Practicing Mindfulness Meditation
Be Present. More and more, as we multi-task and juggle projects and struggle to balance work and school, we’re simply not present.
“Life moves pretty fast. If you don’t stop and look around once in a while, you could miss it.”
Ferris Bueller said that years before we even had smartphones and social media to distract us. It’s actually pretty good advice.
The Mind Wings app can act as your Ferris Bueller, reminding you to take a deep breath and be present with yourself. But what does it mean, really?
Being present or practicing mindfulness meditation is about bringing your attention to the current moment.
It’s about being fully aware of your thoughts, feelings, and surroundings without judgment.
Research has shown that people who multitask are less effective in their work and have an overall lower productivity.
Multi-taskers have been known to make more mistakes.
Research also suggests that scientists are learning that mindfulness meditation can have a measured effect on the brain.
Researchers say that practicing mindfulness has a myriad of benefits.
What is mindfulness?
Mindfulness is a state of active, open attention on the present. When you’re mindful, you carefully observe your thoughts and feelings without judging them good or bad.
Instead of letting your life pass you by, mindfulness means living in the moment and awakening to your current experience, rather than dwelling on the past or anticipating the future; according to Psychology Today.
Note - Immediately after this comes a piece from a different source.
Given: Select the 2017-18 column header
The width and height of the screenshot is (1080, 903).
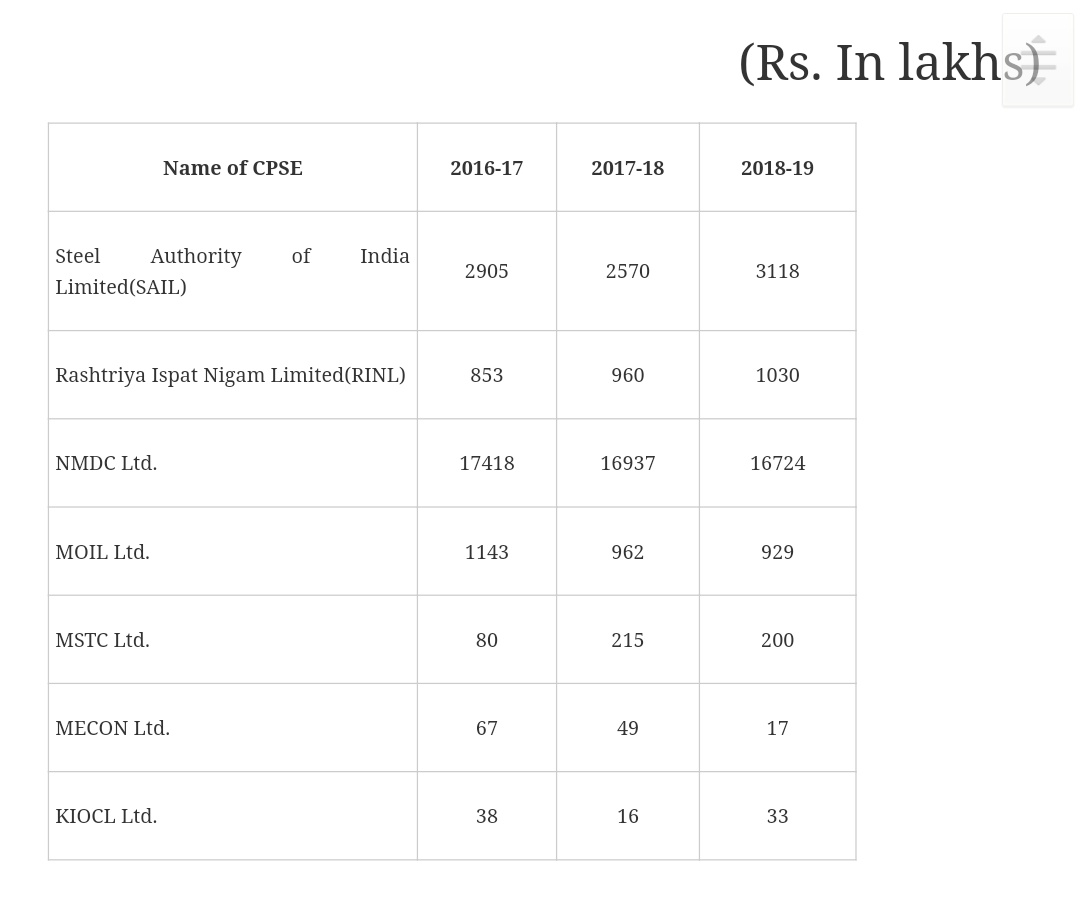Looking at the screenshot, I should (x=627, y=168).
The creator of MBSR (Mindfulness-Based Stress Reduction), MIT-educated scientist Jon Kabat-Zinn, theorized that mindfulness training could help patients refocus their attention so that, although they might still have chronic pain, they could change their response to the pain and reduce their overall suffering.
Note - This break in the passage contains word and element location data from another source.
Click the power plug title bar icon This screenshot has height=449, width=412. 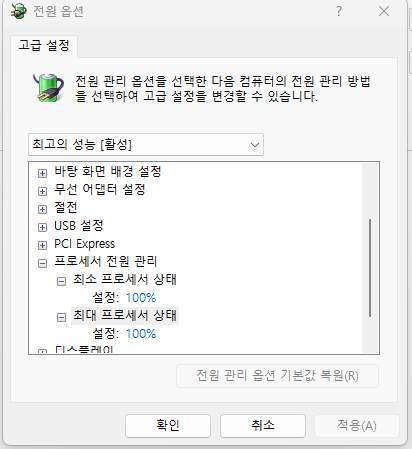[x=18, y=11]
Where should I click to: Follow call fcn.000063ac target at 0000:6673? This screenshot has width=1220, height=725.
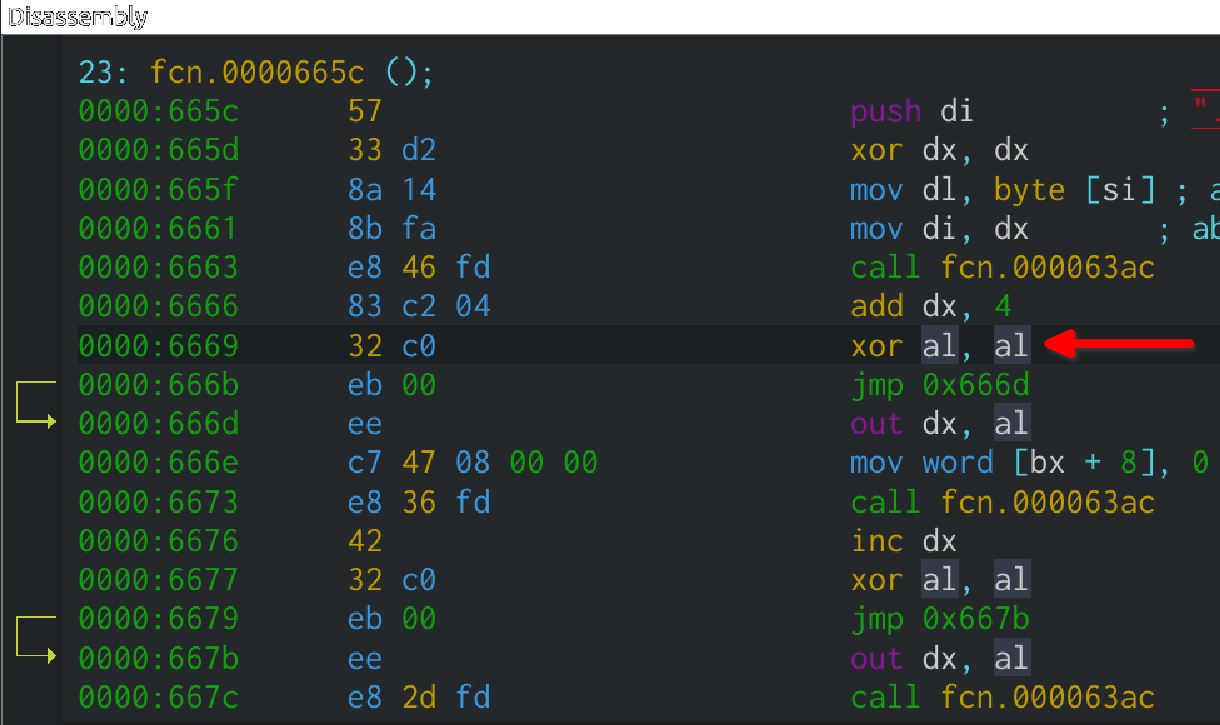click(x=1047, y=501)
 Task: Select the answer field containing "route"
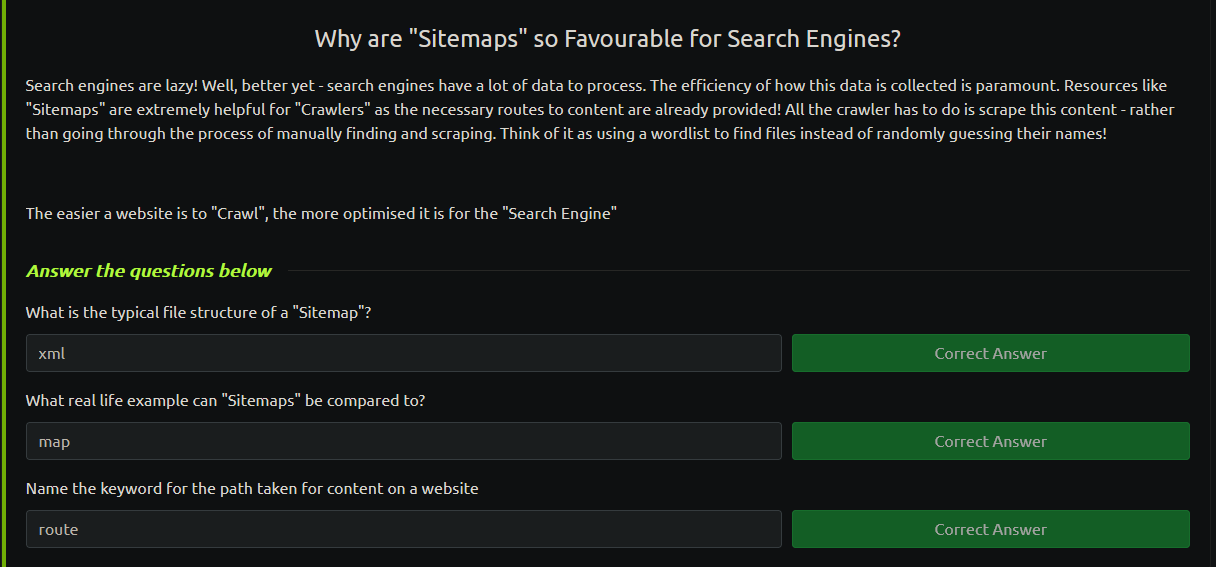[x=404, y=529]
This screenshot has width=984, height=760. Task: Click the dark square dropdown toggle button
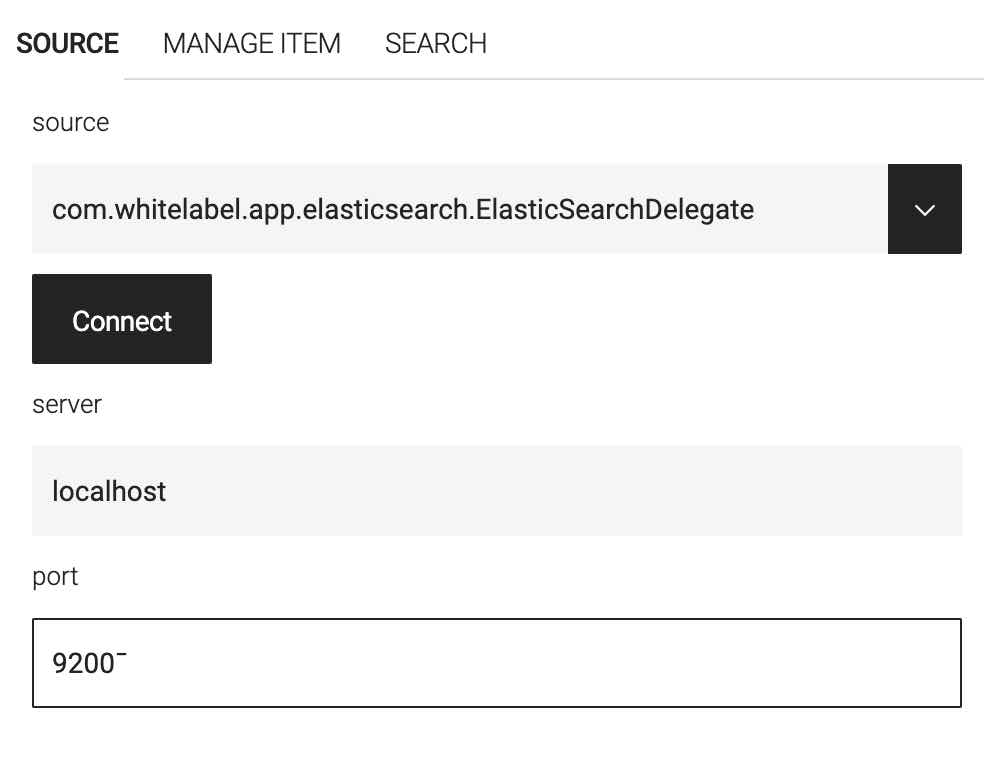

Participants in his study reported that their pain levels had decreased significantly through mindfulness meditation. Others found that although the pain remained, they were better able to handle the stress of living with illness.
Mindfulness training benefits:
- Improve health
- Lower blood pressure
- Decrease cortisol levels
- Ease anxiety, stress, and depression
- Increase immune response
- Affects the brain, counteracting what happens to our minds because of stress.
- Improve memory and focus
How to practice mindfulness:
- Mindfulness meditation – Set a timer for 20 minutes (you might start at 5 minutes and then build up to the full 20). Then sit still, focus on each breath, and specifically notice the sensation of the air moving in and out of your lungs.
Is it shallow or deep? Fast or slow? While you’re focusing on breathing, pay attention to any thoughts that come to mind, but try to let them go. If you notice when your mind is thinking, say to yourself “THINKING” and then go back to the breath.
Note that it’s absolutely normal to have a multitude of thoughts running through your brain at any given time as your mind wanders. The trick is, if you can recognize what you’re thinking and take note of what the thought is, you’re becoming mindful and that’s the first step toward mindfulness.
Some experts recommend ten minutes per day for a week; building up to more time as you become more comfortable.
- Mindful waking – Other exercises in mindfulness include exercises such as walking slowly around a room. Notice how your heel meets the floor, where the rest of your foot steps, and how it feels.
Or eat a food such as a raisin, but do so mindfully. Notice the wrinkles, notice its smell. When you put the raisin on your tongue, notice the taste, feel, and texture before you begin to chew slowly.
This idea of Grounding helps you to stay in the moment. When we pay attention to what we are touching, tasting, smelling, seeing, and hearing we are instantly pulled back and can better live in the present.
Whether you’re overwhelmed with your daily life or simply want to take a break from the constant distractions of smartphones and social media, practicing mindfulness is worth a try.
The benefits of mindfulness are huge and all it takes is a little bit of focus and breath to help reduce stress and simply be present.